I couldn't live without any of it! But think I would miss the pasture the most. Without it I would have to hand graze three horses and pick grass for the mule.


----------



## Miniv (Jul 19, 2017)

I agree that losing ANY would be rough...... We have lots of pasture and paddocks with grass which cuts down on how much hay they get. But dry lots are ESSENTIAL too!


----------



## Marsha Cassada (Jul 30, 2017)

The corral is basically finished. Just have to finish the partition in the middle and cut the tall posts to the correct size. They are original posts and were salvageable in position; just need cosmetic treatment. The bare earth around the perimeter is where he graded for water runoff. You can see it's a problem because of the mountain. We feel it is successful because while digging the new holes for the posts, the dirt was dry all the way down. Normally, it would have been saturated. Grass should fill in there. Posts are surplus utility poles set 16' apart, 2' in the ground, with two T posts between each for the cattle panels.

We were used to the tin wind break across the side and back, so it feels weird and exposed now, but we'll all get used to it.

There never was a home at this site, just the old corral. It was easy to know why it was chosen as a site for the animals, as it is a naturally protected area. The wind was blowing all around us, but the corral area was calm. (Not the best on a 100 degree day while setting posts!)


----------



## Cayuse (Jul 30, 2017)

DD looks happy and snug in his spiffed up home.


----------



## KLJcowgirl (Jul 31, 2017)

I love it! Very nice work.

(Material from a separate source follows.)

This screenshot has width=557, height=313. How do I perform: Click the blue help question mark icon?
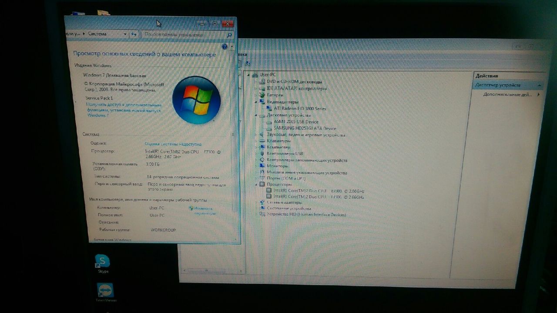(225, 47)

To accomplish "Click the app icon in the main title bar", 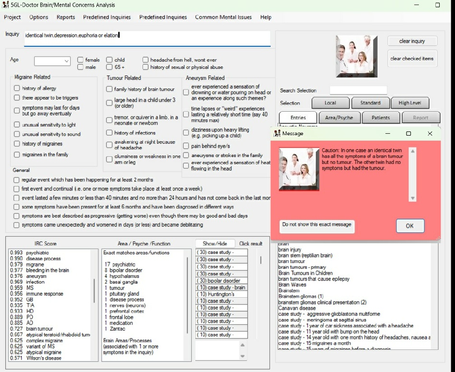I will coord(6,5).
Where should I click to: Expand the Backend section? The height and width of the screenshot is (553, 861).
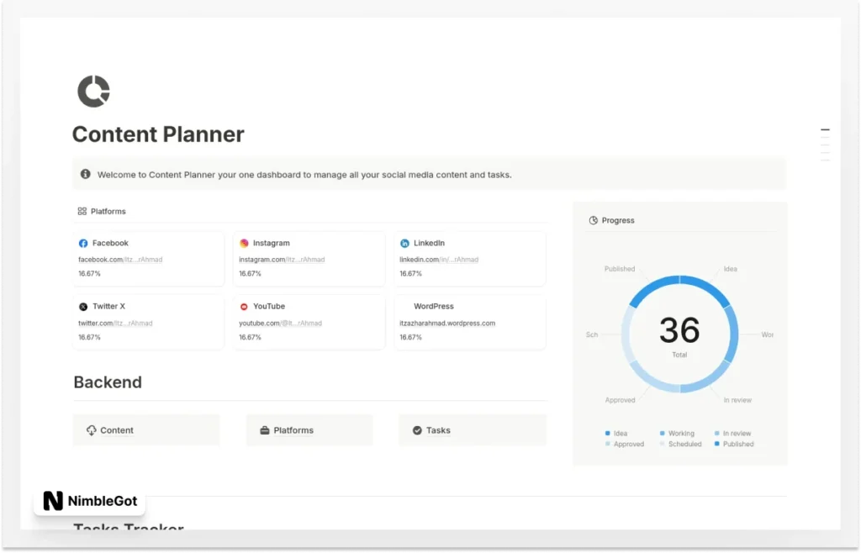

Now you can breathe a nice relaxed breath haha


----------



## Marsha Cassada (Jul 31, 2017)

We don't think auodads can get into it, unless they go under the gates. Hopefully, they won't be that anxious to get into a confined space to try it.

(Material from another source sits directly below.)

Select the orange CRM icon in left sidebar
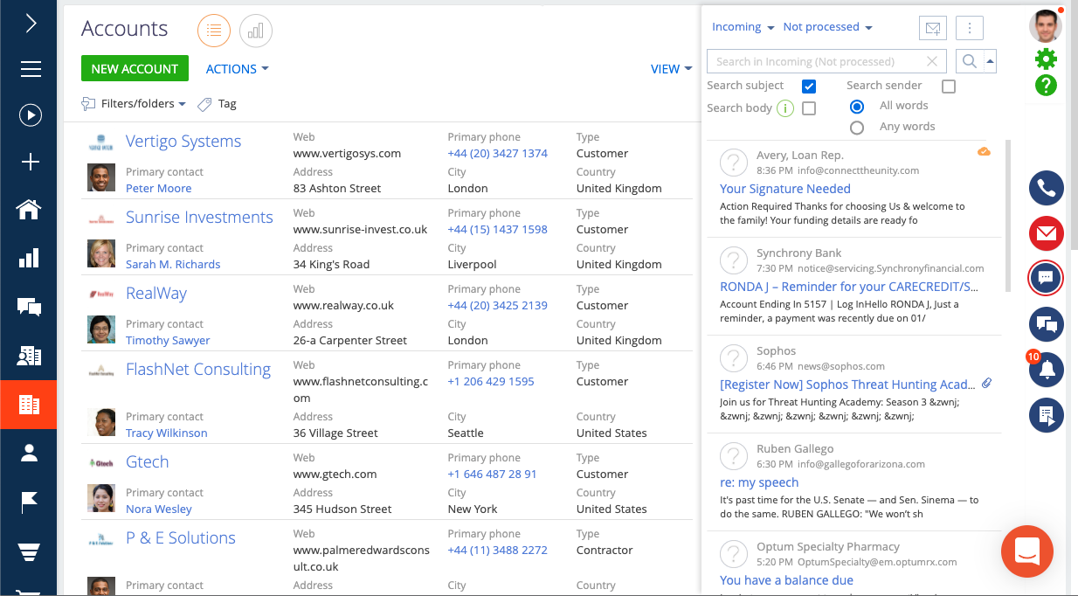Image resolution: width=1078 pixels, height=596 pixels. click(29, 404)
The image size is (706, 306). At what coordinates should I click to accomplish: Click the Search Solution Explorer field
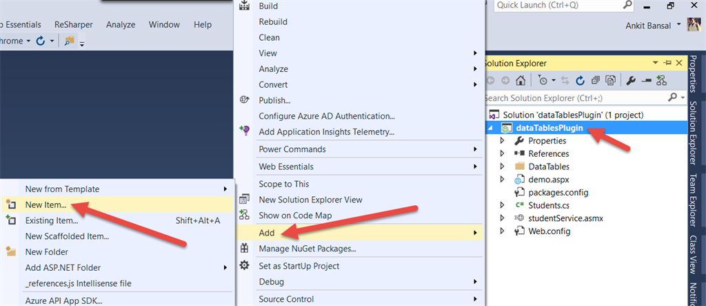click(x=572, y=98)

I think there is risk with the runway panels and cattle panels, but there is risk with everything, and both have worked for us for more than 15 years, so we will continue to use them.

So glad we got it finished as the mesquites are now dropping seed pods. They are full of sugar and horses love them. Even more important to have a dry lot now.


----------



## Marsha Cassada (Aug 2, 2017)

What closures do your have on your gates? Jim welded a chain to the original gate. The ring can snap onto the cattle panel if we want to keep the gate open.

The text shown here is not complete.